CBSSports.com Insider Jon Heyman confirms the report from Gordon Edes of ESPNBoston.com that the Red Sox and Dodgers are talking about not only sending those two players to Los Angeles, but also Carl Crawford (who is owed $102.5 million over the next five years) and Nick Punto (who will make $1.5 million next year) to Los Angeles -- if you're the Red Sox, you don't ask for ketchup and mustard on your Dodger dog, you say yes. (For the record, Bill Shaikin of the Los Angeles Times tweets the Dodgers have talked about sending the team's top two prospects, right-handers Zach Lee and Allen Webster, along with right-handed reliever Rubby De La Rosa and outfielder Jerry Sands to Boston, while Heyman notes any deal would include Boston sending cash to L.A. and having to take free-agent-to-be James Loney for the rest of the season.)
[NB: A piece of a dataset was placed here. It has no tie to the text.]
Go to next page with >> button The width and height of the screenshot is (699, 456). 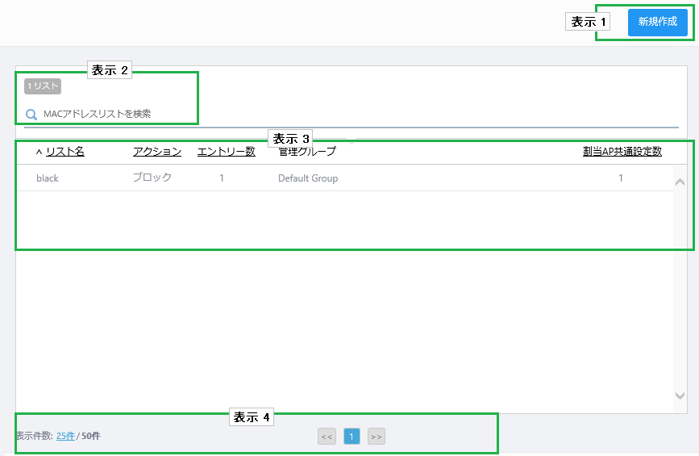pos(377,437)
Any deal with Crawford or Punto in it (including the one referenced above) would be a trade, not a waiver claim, so Boston would likely have to send some money over to Los Angeles to cover some of the monster contracts the Dodgers would be absorbing.
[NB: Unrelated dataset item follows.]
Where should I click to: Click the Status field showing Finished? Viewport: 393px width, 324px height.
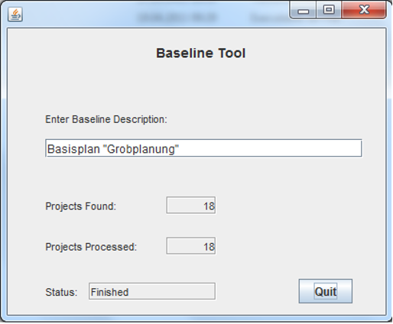152,291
Either way -- by trade or waiver claim -- the end of the Gonzalez and Beckett eras in Boston need to end, and this is as good of an escape route as the team will ever see.
Fans in Boston may get up in arms about the Red Sox giving up on the season, but it's Boston, they'll be up in arms about something. It's better that they're upset about a supposed fire sale and you have an extra $158 million or so to throw around in the offseason on different mistakes than to be stuck with past gambling losses.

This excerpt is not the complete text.